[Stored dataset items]

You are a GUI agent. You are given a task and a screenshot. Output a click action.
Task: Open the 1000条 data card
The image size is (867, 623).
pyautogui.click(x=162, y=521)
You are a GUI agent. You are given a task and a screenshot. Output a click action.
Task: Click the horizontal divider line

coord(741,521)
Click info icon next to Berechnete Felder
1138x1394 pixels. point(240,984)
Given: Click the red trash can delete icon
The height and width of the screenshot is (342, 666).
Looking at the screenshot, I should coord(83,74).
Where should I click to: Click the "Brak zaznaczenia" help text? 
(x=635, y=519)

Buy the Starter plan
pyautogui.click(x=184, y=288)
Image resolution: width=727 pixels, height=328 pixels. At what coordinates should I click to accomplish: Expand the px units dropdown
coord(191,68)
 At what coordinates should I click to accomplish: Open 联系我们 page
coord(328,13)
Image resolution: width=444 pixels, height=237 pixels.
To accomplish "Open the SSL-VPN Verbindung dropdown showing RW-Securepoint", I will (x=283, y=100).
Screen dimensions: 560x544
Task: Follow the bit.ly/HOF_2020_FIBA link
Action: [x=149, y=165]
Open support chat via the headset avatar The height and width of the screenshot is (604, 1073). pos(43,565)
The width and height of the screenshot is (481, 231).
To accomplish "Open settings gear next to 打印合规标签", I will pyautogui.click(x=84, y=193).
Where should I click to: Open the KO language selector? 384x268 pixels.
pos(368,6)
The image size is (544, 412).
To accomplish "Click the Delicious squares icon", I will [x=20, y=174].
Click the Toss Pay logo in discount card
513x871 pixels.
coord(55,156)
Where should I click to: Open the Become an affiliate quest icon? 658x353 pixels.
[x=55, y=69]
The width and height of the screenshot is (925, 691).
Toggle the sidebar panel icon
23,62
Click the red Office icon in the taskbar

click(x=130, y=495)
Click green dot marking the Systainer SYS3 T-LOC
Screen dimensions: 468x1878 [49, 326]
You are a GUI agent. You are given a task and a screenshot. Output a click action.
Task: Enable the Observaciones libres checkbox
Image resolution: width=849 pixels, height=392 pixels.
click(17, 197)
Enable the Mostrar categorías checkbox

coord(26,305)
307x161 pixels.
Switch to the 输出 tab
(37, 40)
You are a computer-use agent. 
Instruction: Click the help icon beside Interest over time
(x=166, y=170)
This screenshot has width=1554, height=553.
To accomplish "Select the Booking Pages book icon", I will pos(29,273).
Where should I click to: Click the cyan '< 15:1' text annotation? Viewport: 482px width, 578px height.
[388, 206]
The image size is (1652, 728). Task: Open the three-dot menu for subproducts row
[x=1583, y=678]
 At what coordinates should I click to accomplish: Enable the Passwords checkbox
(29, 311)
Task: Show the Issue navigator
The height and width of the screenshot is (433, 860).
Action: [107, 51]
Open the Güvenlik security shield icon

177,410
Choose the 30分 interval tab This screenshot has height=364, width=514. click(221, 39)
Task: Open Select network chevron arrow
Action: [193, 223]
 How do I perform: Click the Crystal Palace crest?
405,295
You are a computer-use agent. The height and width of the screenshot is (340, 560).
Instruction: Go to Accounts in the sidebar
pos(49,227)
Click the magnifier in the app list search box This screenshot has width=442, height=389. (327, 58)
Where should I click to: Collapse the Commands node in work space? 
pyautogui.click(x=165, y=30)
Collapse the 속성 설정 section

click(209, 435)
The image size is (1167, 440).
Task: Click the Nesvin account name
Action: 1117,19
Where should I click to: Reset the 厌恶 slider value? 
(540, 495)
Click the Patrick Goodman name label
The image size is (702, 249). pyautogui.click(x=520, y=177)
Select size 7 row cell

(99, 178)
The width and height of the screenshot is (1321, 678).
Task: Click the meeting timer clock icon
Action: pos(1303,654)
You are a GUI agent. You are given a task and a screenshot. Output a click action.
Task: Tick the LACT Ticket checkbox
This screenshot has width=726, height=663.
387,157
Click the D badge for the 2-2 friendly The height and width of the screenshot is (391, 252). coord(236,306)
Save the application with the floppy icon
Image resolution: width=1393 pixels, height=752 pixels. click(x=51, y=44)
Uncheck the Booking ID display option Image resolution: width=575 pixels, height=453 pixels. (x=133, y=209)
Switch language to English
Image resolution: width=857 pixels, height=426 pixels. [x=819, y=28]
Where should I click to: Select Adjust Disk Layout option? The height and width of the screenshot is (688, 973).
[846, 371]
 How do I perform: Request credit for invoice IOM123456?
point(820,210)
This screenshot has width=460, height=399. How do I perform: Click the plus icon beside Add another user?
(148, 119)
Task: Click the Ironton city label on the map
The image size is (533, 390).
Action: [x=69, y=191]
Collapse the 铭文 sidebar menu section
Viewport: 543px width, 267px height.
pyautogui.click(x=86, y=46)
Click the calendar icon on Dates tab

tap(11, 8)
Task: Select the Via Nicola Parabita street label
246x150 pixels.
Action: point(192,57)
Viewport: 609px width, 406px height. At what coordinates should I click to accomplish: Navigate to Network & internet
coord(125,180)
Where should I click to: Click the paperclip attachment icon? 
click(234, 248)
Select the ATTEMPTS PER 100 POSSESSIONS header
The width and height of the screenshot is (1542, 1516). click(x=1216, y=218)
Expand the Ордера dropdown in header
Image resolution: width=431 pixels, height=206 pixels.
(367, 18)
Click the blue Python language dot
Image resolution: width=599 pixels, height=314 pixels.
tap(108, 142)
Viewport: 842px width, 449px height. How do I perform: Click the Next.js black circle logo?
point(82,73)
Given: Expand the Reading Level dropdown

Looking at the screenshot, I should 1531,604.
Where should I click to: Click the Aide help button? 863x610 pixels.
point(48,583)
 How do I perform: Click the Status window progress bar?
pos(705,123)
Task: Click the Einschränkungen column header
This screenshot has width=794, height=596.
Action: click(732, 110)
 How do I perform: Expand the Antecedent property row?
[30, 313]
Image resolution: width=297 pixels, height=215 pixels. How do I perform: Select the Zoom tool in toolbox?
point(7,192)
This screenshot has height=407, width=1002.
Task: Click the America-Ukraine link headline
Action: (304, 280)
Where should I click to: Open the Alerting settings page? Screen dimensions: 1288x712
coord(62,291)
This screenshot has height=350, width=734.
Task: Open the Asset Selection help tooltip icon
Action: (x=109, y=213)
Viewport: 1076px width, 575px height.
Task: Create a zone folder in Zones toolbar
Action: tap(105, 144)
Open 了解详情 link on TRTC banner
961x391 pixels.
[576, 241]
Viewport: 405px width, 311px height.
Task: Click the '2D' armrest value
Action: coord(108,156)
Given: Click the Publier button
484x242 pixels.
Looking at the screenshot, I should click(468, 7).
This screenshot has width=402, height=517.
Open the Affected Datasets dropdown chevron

» **ABOUT THIS EXERCISE**
All entries must come back exactly as they were written.

» **WRITTEN REPLY**
You are a GUI agent. You are given a task and a screenshot. Output a click action.
Task: Open the 1000条 data card
The image size is (867, 623).
pyautogui.click(x=162, y=521)
You are a GUI agent. You are given a task and a screenshot. Output a click action.
Task: Click the horizontal divider line

coord(741,521)
Click info icon next to Berechnete Felder
1138x1394 pixels. point(240,984)
Given: Click the red trash can delete icon
The height and width of the screenshot is (342, 666).
Looking at the screenshot, I should coord(83,74).
Where should I click to: Click the "Brak zaznaczenia" help text? 
(x=635, y=519)

Buy the Starter plan
pyautogui.click(x=184, y=288)
Image resolution: width=727 pixels, height=328 pixels. At what coordinates should I click to accomplish: Expand the px units dropdown
coord(191,68)
 At what coordinates should I click to accomplish: Open 联系我们 page
coord(328,13)
Image resolution: width=444 pixels, height=237 pixels.
To accomplish "Open the SSL-VPN Verbindung dropdown showing RW-Securepoint", I will (x=283, y=100).
Screen dimensions: 560x544
Task: Follow the bit.ly/HOF_2020_FIBA link
Action: [x=149, y=165]
Open support chat via the headset avatar The height and width of the screenshot is (604, 1073). pos(43,565)
The width and height of the screenshot is (481, 231).
To accomplish "Open settings gear next to 打印合规标签", I will pyautogui.click(x=84, y=193).
Where should I click to: Open the KO language selector? 384x268 pixels.
pos(368,6)
The image size is (544, 412).
To accomplish "Click the Delicious squares icon", I will [x=20, y=174].
Click the Toss Pay logo in discount card
513x871 pixels.
coord(55,156)
Where should I click to: Open the Become an affiliate quest icon? 658x353 pixels.
[x=55, y=69]
The width and height of the screenshot is (925, 691).
Toggle the sidebar panel icon
23,62
Click the red Office icon in the taskbar

click(x=130, y=495)
Click green dot marking the Systainer SYS3 T-LOC
Screen dimensions: 468x1878 [49, 326]
You are a GUI agent. You are given a task and a screenshot. Output a click action.
Task: Enable the Observaciones libres checkbox
Image resolution: width=849 pixels, height=392 pixels.
click(17, 197)
Enable the Mostrar categorías checkbox

coord(26,305)
307x161 pixels.
Switch to the 输出 tab
(37, 40)
You are a computer-use agent. 
Instruction: Click the help icon beside Interest over time
(x=166, y=170)
This screenshot has width=1554, height=553.
To accomplish "Select the Booking Pages book icon", I will pos(29,273).
Where should I click to: Click the cyan '< 15:1' text annotation? Viewport: 482px width, 578px height.
[388, 206]
The image size is (1652, 728). Task: Open the three-dot menu for subproducts row
[x=1583, y=678]
 At what coordinates should I click to accomplish: Enable the Passwords checkbox
(29, 311)
Task: Show the Issue navigator
The height and width of the screenshot is (433, 860).
Action: [107, 51]
Open the Güvenlik security shield icon

177,410
Choose the 30分 interval tab This screenshot has height=364, width=514. click(221, 39)
Task: Open Select network chevron arrow
Action: [193, 223]
 How do I perform: Click the Crystal Palace crest?
405,295
You are a computer-use agent. The height and width of the screenshot is (340, 560).
Instruction: Go to Accounts in the sidebar
pos(49,227)
Click the magnifier in the app list search box This screenshot has width=442, height=389. (327, 58)
Where should I click to: Collapse the Commands node in work space? 
pyautogui.click(x=165, y=30)
Collapse the 속성 설정 section

click(209, 435)
The image size is (1167, 440).
Task: Click the Nesvin account name
Action: 1117,19
Where should I click to: Reset the 厌恶 slider value? 
(540, 495)
Click the Patrick Goodman name label
The image size is (702, 249). pyautogui.click(x=520, y=177)
Select size 7 row cell

(99, 178)
The width and height of the screenshot is (1321, 678).
Task: Click the meeting timer clock icon
Action: pos(1303,654)
You are a GUI agent. You are given a task and a screenshot. Output a click action.
Task: Tick the LACT Ticket checkbox
This screenshot has width=726, height=663.
387,157
Click the D badge for the 2-2 friendly The height and width of the screenshot is (391, 252). coord(236,306)
Save the application with the floppy icon
Image resolution: width=1393 pixels, height=752 pixels. click(x=51, y=44)
Uncheck the Booking ID display option Image resolution: width=575 pixels, height=453 pixels. (x=133, y=209)
Switch language to English
Image resolution: width=857 pixels, height=426 pixels. [x=819, y=28]
Where should I click to: Select Adjust Disk Layout option? The height and width of the screenshot is (688, 973).
[846, 371]
 How do I perform: Request credit for invoice IOM123456?
point(820,210)
This screenshot has width=460, height=399. How do I perform: Click the plus icon beside Add another user?
(148, 119)
Task: Click the Ironton city label on the map
The image size is (533, 390).
Action: [x=69, y=191]
Collapse the 铭文 sidebar menu section
Viewport: 543px width, 267px height.
pyautogui.click(x=86, y=46)
Click the calendar icon on Dates tab

tap(11, 8)
Task: Select the Via Nicola Parabita street label
246x150 pixels.
Action: point(192,57)
Viewport: 609px width, 406px height. At what coordinates should I click to accomplish: Navigate to Network & internet
coord(125,180)
Where should I click to: Click the paperclip attachment icon? 
click(234, 248)
Select the ATTEMPTS PER 100 POSSESSIONS header
The width and height of the screenshot is (1542, 1516). click(x=1216, y=218)
Expand the Ордера dropdown in header
Image resolution: width=431 pixels, height=206 pixels.
(367, 18)
Click the blue Python language dot
Image resolution: width=599 pixels, height=314 pixels.
tap(108, 142)
Viewport: 842px width, 449px height. How do I perform: Click the Next.js black circle logo?
point(82,73)
Given: Expand the Reading Level dropdown

Looking at the screenshot, I should 1531,604.
Where should I click to: Click the Aide help button? 863x610 pixels.
point(48,583)
 How do I perform: Click the Status window progress bar?
pos(705,123)
Task: Click the Einschränkungen column header
This screenshot has width=794, height=596.
Action: click(732, 110)
 How do I perform: Expand the Antecedent property row?
[30, 313]
Image resolution: width=297 pixels, height=215 pixels. How do I perform: Select the Zoom tool in toolbox?
point(7,192)
This screenshot has height=407, width=1002.
Task: Click the America-Ukraine link headline
Action: (304, 280)
Where should I click to: Open the Alerting settings page? Screen dimensions: 1288x712
coord(62,291)
This screenshot has height=350, width=734.
Task: Open the Asset Selection help tooltip icon
Action: (x=109, y=213)
Viewport: 1076px width, 575px height.
Task: Create a zone folder in Zones toolbar
Action: tap(105, 144)
Open 了解详情 link on TRTC banner
961x391 pixels.
[576, 241]
Viewport: 405px width, 311px height.
Task: Click the '2D' armrest value
Action: coord(108,156)
Given: Click the Publier button
484x242 pixels.
Looking at the screenshot, I should click(468, 7).
This screenshot has width=402, height=517.
Open the Affected Datasets dropdown chevron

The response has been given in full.